Another study from the Pew Research Center done in 2017 showed that language abilities diminish across generations. Meaning that if one or both of your parents are immigrants, there’s a good chance you’ll be bilingual, however, less than a quarter of third or fourth-generation Latinos are bilingual.
A contributing factor to these numbers is the history of the Spanish language in the U.S. education system. In the early 20th century, students would be punished by being paddled or having their mouth washed out with soap for speaking Spanish in the classrooms or even the hallways, Victoria-María MacDonald, a retired assistant professor at the University of Maryland and an expert on Latino education, wrote in an article published by the Washington Post.
This continued on into the 1960s and early 70s. Teachers would hand out detention slips when students spoke Spanish anywhere, from the bus to the schoolyard. Although this is no longer common practice in the school system and the popularization of immersion schools (schools where two languages are integrated into everyday curriculum) has begun, Latinos still face hostility in their everyday lives for speaking the language or for their inability to speak it.
“Latinos are expected to speak impeccable Spanish, while non-Latinos are showered in praise for speaking imperfect Spanish. When white Americans learn Spanish it’s seen as enrichment, a sign of high social status and education. This is because their “American-ness” is never up for question,” Tseng said.
Being Latino isn’t a language
Growing up with constant criticism from others can be harmful to one’s mental health and can have a variety of outcomes. It could lead one to fully learn the language, such as how Moreno did, or become afraid of speaking it. Cody’s father, Sergio Mascorro, feels that his son experiences the latter of the two.

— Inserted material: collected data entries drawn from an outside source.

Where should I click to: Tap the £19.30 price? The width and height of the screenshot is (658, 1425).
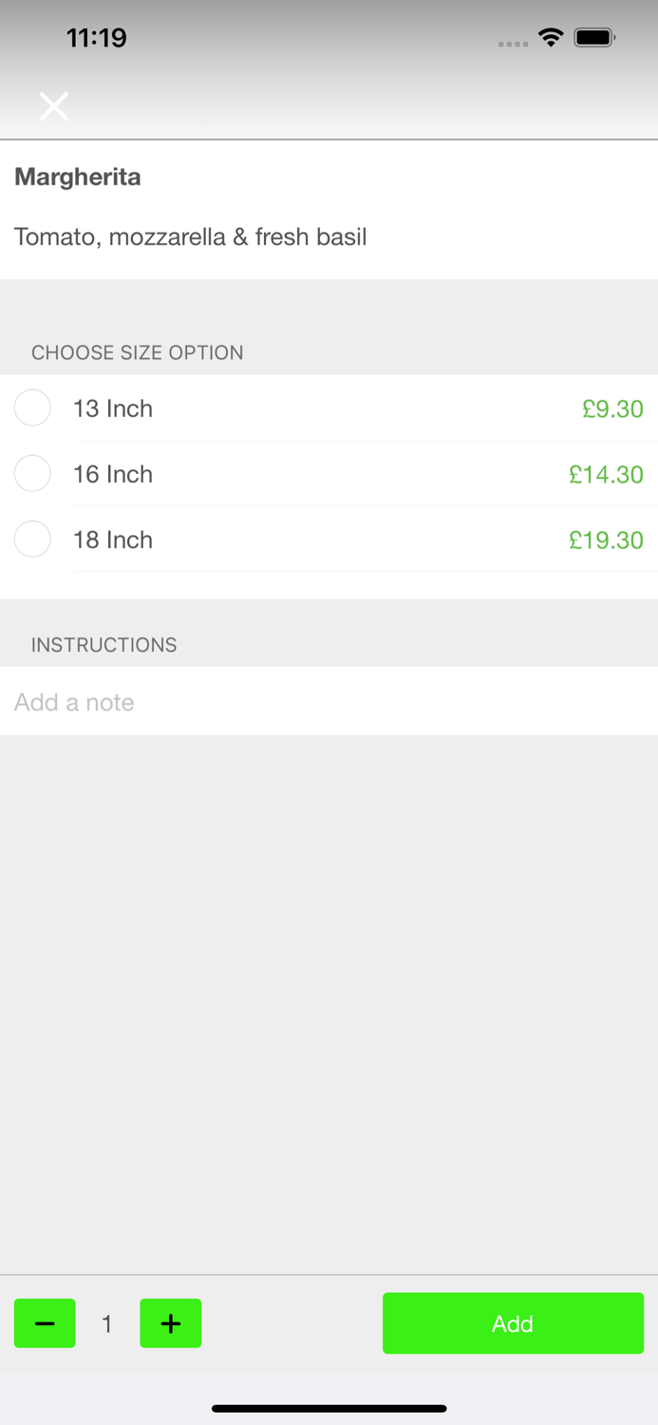pyautogui.click(x=606, y=541)
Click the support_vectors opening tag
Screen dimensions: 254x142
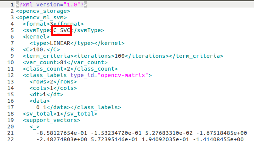tap(51, 120)
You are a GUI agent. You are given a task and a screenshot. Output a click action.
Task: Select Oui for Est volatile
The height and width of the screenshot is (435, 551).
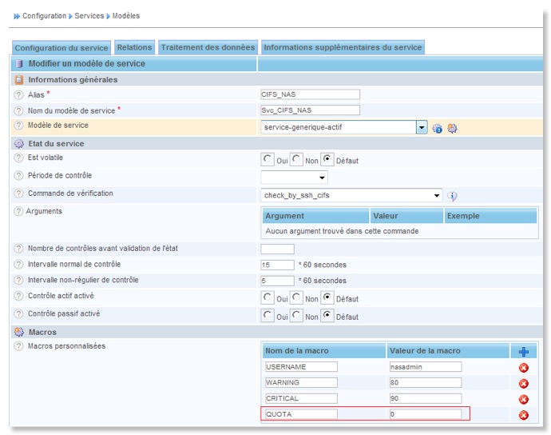click(268, 160)
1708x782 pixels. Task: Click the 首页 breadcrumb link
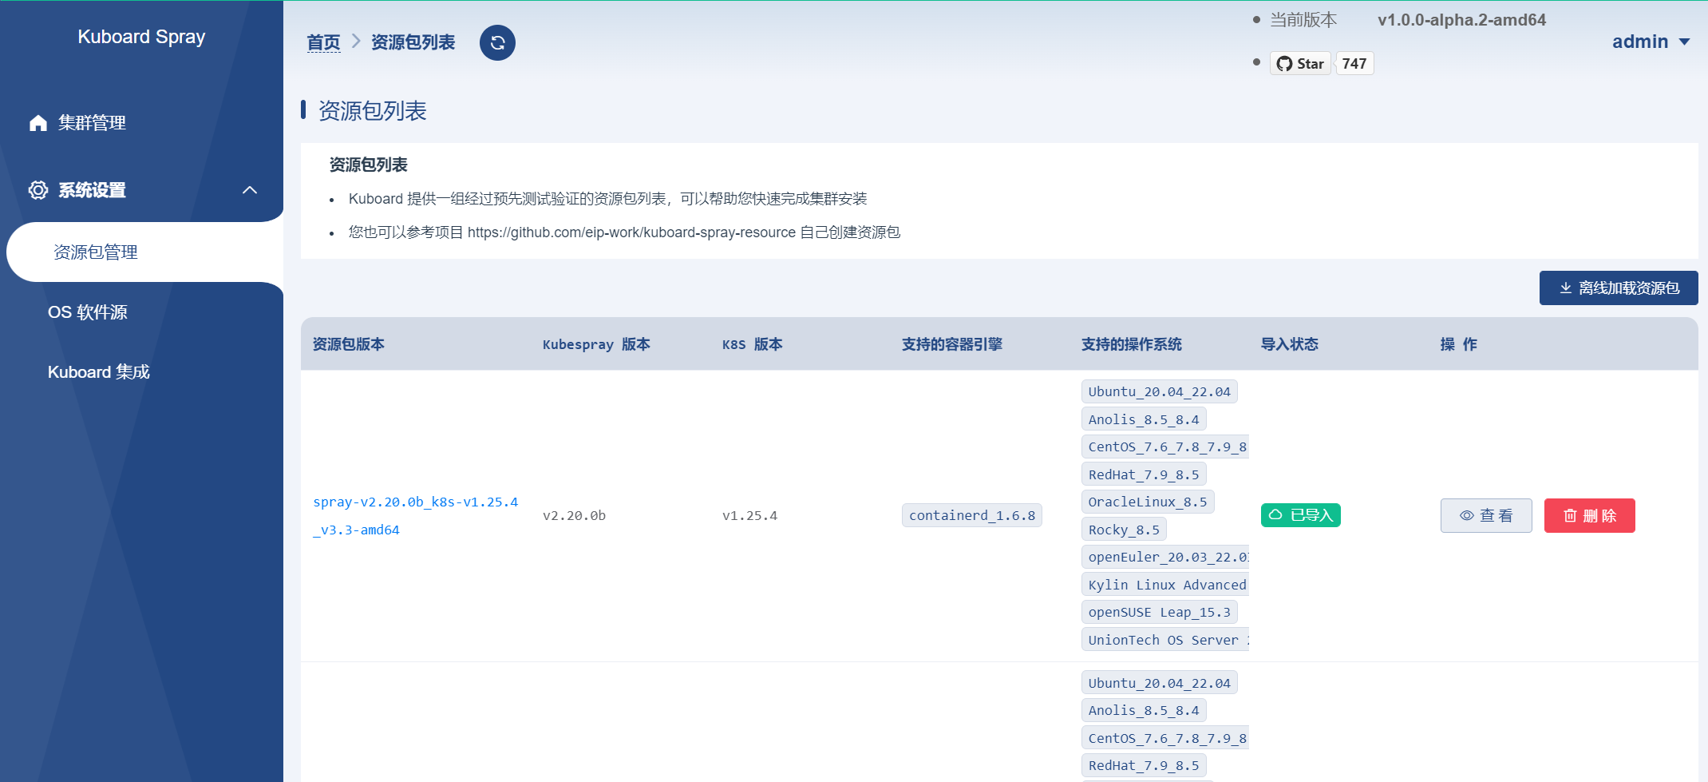[323, 42]
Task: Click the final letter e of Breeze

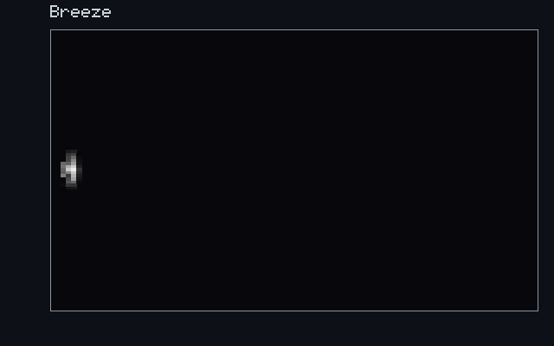Action: click(106, 14)
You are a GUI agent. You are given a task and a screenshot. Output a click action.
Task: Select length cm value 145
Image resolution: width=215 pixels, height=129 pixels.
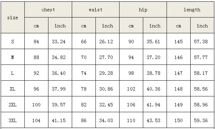(x=179, y=41)
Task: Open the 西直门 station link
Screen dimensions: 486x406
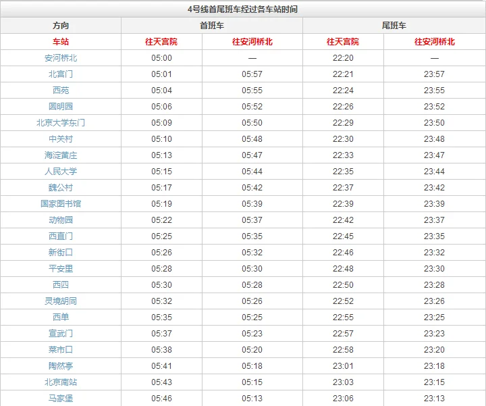Action: 61,236
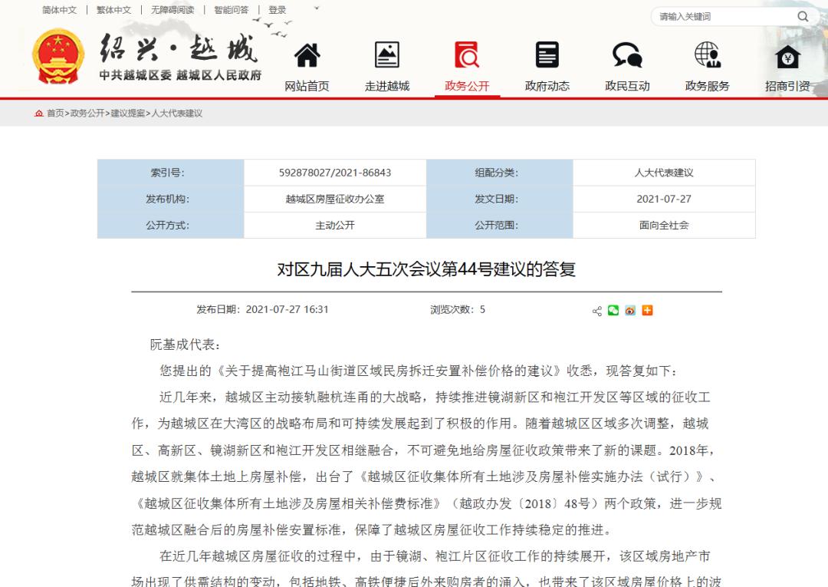Expand the dropdown arrow next to 登录

pyautogui.click(x=315, y=10)
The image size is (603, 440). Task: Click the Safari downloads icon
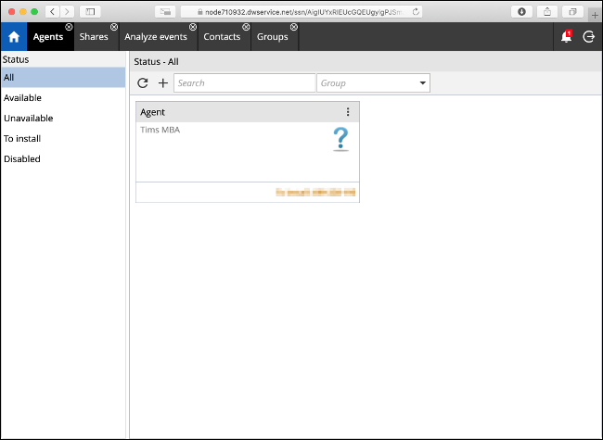[x=521, y=11]
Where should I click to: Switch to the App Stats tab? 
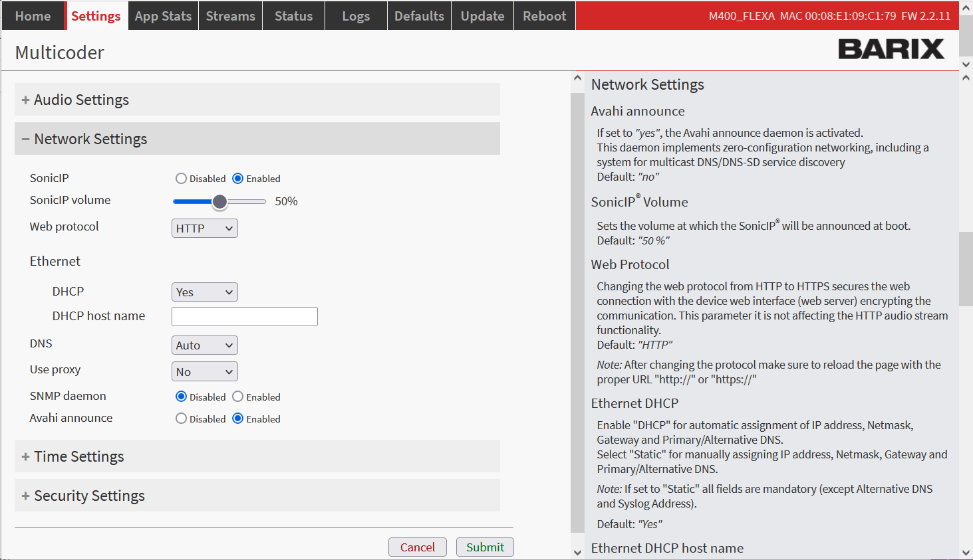(x=163, y=16)
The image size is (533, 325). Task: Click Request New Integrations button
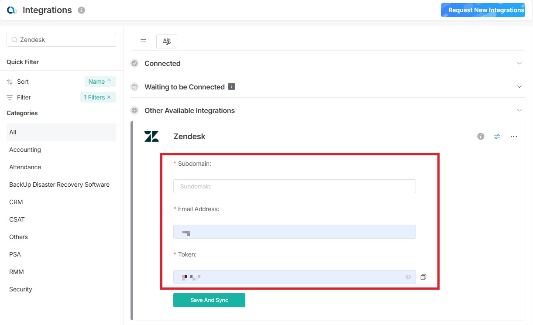click(x=483, y=10)
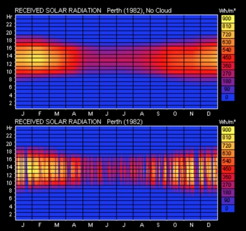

Sergio’s interview was translated into English for the clarity of readers.
“Deep down inside, I think that he knows how to speak Spanish. He’s not a big talker, but I think part of his problem is that he gets really anxious or scared that he’s going to say the wrong thing or mispronounce words, so he stops himself from saying anything at all,” Sergio said.
Sergio himself struggles with the English language, but the difference that he notes between himself and Cody is that he is not scared to make a mistake and speaks confidentially, even if no one is able to understand him. To him, the only way to improve is through practice.
Sergio also attributes Cody’s complex relationship with the language to where he was raised. Being one of the few Latinos in the town of Middleville, there weren’t many people that he could relate or talk to.
“Both of my other children, and even nephews, after graduating or leaving this town, learned to fully embrace their culture and grew so much. I feel that the same will happen with him. Although it is a nice community to live and grow up in, he isn’t able to grow to his full potential here.”
Which is something that I could confirm. Living in a small community that wasn’t diverse, hindered my abilities to embrace my culture and held me back from who I truly was.
Despite his struggles with the language, Cody has a deep passion for his culture and doesn’t think he is any less of a Mexican because he can’t properly speak, as he indulges heavily on the other aspects.
“There’s a lot more to being Mexican than just speaking Spanish; there’s the food, the celebrations, the clothes, the sports and even just the way of living,” Cody said. “There were times where I did feel like I wasn’t enough because I couldn’t speak properly, but overtime, and thanks to a few trips to Mexico, I learned that knowing the language is only one part of it and that I am a valid Mexican.”
Cody is currently taking Spanish classes in school to learn how to read and write. His biggest goal and motivating factor is being to talk more to his parents.